August 13, 2011

Confused — T. L. Wiens

On a recent holiday, my husband picked up Last of the Breed by Louis L'amour. I started reading it and was soon wrapped up in the excitement of Joe Mack's desperate escape from Siberia as Russian officials searched for him.

Something else caught my attention: this book was published in 1986 and is still selling. How can it be? This book bounces point of view more than a tennis ball in a Wimbleton tournament. Every editor I talk to tells me books have to be in one point of view to be coherent to the reader. Publishers will scarcely consider a book written in a multple point of view.

But is this what the audience wants? I've asked myself that question a lot because my audience is saying "No." Even my critque group complained when my last manuscript remained in one POV.

Have the dictates of the publishing world hurt the quality of the books they produce? Could that be part of the problem with books sales? How do I as a writer make sure my audience is getting a read they'll never forgot if the rules stop that story from being published?


  1. I was surprised when you said publishers want a book written only from one POV, because I just read a Jodi Picoult book (modern best-seller) which was written in multiple POVs (as all her books are). I think one key is when you switch POV... Jodi switches POV with each chapter, and each chapter has the new POV character's name at the top so that you know which POV you are in now. If you switch POV in the middle of a paragraph, or even in the middle of a chapter with no clear break, then that gets confusing for the reader. There needs to be a clear break (chapter break, mid-chapter break) between POV switches.

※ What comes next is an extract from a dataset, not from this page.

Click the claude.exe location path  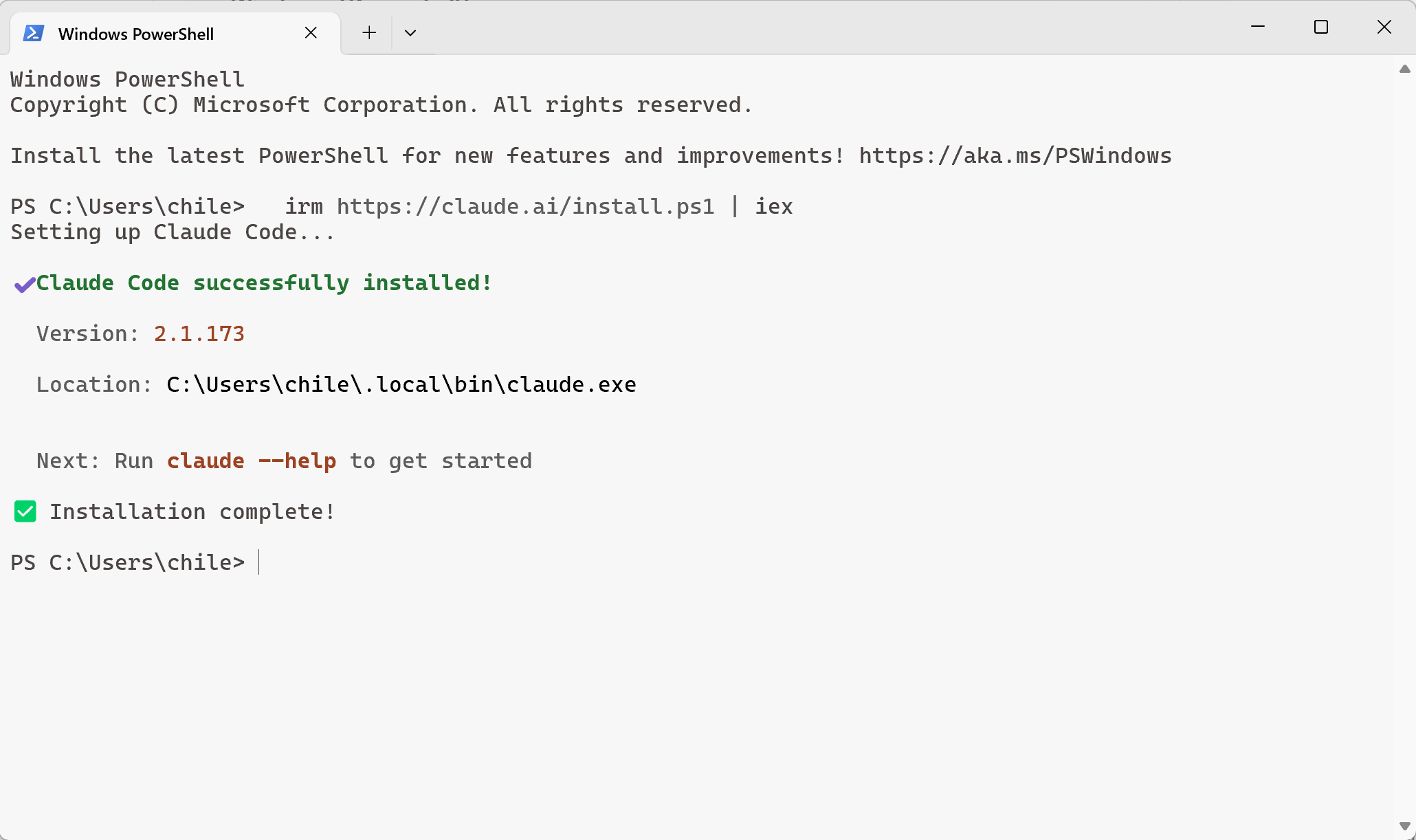401,385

    Yes, there are all the "rules" of the publishing houses - the way that publishers think things should be or what they think readers want. They are often right, because they try to stay on top of such things. But sometimes, a very well-written book that breaks all the rules gets published and surprises everyone by becoming a bestseller. We want writers to be new and original, and sometimes that means breaking the rules -- but doing so well and with a reason.

  2. I n repsons to Koala Bear Writer, Jodi is American and that makes a huge difference or so it seems with the POV issue.
    Every time I've talked to anyone in the Canadian published world, this is something that has come up.
    Louis L'amour changes POV from sentence to sentence and most of the time it isn't confusing. Then you can go a whole chapter in just one characters head. No publisher today would think that a good model. At least no one I know in the industry.

  3. My take on this issue is that the writing rules provide necessary guidance for beginners like myself. Once you are experienced--better yet well-known!--you can afford to experiment with bending the rules without destroying coherence.
    Changing POV with chapter change keeps the reader in context. But of course, changing POV with first person accounts is probably a no-no!

  4. Interesting you mention Louis L'amour. I've never read anything by him, but I almost added a second-hand copy of one of his novels to the growing pile of used books I was purchasing at our library annual used book sale the other day.

    Now I'm intrigued to go find a copy one and read firsthand what you are chatting about in your post.